** Begin Page text **
It’s certainly true that Artsy can be engaging -- and somewhat addicting. After choosing artists you want to “follow,” users are shown what seems like an endless amount of images and you can easily wind up looking at a work of art by a person you’ve never heard of. Cleveland says, that's the point.
“By educating, you are going to be creating a whole new generation of collectors and you’re going to be expanding the market,” said Cleveland.
Artsy isn’t trying to create collectors purely for altruistic reasons; it’s good for profits, too. So far, Artsy’s revenue model is based on the predicted 1% of its users who are using the site as a vehicle to buy art -- and the rationale is the bigger the potential customer base, the bigger the potential profits could be down the line for the company, which is not yet profitable.
Cleveland started Artsy out of his dorm room at Princeton, but he swears that’s his startup’s only cliché and he never even had a lemonade stand as a kid. Instead, he did math problems for fun, with dreams of being a theoretical physicist. He didn’t become a physicist, but he certainly has a theory when it comes to the way a business should run.
With all Cleveland has to do overseeing the daily operations of his 40-person startup, he spends a surprising majority of his time searching for the right employees.
“I’m looking for the smartest, most talented, hard-working and most humble,” he said. “I reach out to people personally, trying to bring them into the fold and I think when that’s the driving dynamic behind a workplace, it changes everything because if I’m going to try and hire people that are smarter and better than me, it no longer makes sense to have this hierarchical top down management structure.”
** End Page text **
** Begin Entries supplied **
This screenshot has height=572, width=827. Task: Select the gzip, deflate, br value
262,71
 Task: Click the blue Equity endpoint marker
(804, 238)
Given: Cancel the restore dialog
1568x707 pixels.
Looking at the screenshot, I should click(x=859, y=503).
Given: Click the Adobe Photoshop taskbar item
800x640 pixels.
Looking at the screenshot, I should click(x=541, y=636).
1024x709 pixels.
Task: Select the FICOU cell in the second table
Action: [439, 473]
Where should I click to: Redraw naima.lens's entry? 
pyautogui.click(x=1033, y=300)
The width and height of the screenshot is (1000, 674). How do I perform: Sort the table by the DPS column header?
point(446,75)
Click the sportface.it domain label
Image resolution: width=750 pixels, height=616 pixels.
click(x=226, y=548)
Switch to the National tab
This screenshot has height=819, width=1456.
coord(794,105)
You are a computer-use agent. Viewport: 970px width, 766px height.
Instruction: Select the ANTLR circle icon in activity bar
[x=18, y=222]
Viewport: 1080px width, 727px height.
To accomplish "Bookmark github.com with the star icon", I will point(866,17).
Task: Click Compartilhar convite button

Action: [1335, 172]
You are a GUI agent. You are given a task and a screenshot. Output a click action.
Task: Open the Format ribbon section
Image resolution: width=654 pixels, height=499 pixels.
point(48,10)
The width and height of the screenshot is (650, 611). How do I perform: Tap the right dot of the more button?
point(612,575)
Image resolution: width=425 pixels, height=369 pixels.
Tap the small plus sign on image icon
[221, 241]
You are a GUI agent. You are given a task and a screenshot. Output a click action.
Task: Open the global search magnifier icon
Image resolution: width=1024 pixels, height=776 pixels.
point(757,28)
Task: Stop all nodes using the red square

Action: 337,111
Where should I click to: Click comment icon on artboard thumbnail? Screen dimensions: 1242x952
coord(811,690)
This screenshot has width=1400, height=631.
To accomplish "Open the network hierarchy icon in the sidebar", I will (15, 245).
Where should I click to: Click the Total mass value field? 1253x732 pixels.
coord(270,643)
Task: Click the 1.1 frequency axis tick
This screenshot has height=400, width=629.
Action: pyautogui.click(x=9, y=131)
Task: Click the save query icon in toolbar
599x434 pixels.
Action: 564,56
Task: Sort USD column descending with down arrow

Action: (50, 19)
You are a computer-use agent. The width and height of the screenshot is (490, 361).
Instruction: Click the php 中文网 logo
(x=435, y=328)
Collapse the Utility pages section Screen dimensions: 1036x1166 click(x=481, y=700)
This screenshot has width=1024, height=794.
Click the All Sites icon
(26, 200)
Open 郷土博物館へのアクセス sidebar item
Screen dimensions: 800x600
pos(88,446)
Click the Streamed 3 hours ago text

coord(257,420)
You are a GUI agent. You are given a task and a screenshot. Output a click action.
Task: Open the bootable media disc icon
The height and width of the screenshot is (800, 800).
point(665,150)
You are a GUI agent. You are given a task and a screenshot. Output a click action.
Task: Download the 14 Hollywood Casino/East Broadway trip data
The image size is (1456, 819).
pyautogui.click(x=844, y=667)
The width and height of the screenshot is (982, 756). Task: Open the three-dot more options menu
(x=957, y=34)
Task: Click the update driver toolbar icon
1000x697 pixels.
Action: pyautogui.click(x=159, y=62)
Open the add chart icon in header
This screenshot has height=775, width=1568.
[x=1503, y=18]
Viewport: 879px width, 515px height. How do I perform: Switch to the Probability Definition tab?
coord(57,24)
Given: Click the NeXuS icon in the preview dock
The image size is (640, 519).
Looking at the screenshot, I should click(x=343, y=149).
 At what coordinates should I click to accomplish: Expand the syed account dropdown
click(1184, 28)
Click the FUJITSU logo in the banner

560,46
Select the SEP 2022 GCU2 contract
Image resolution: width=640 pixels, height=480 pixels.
** End Entries supplied **
■ Requirement 1 ■
Where did Cleveland start Artsy, according to the Artsy article?
■ Requirement 2 ■
Retype the passage of the Artsy article between "With all Cleveland" and "the right employees.", inclusive.

■ Exercise solution 1 ■
Out of his dorm room at Princeton.

■ Exercise solution 2 ■
With all Cleveland has to do overseeing the daily operations of his 40-person startup, he spends a surprising majority of his time searching for the right employees.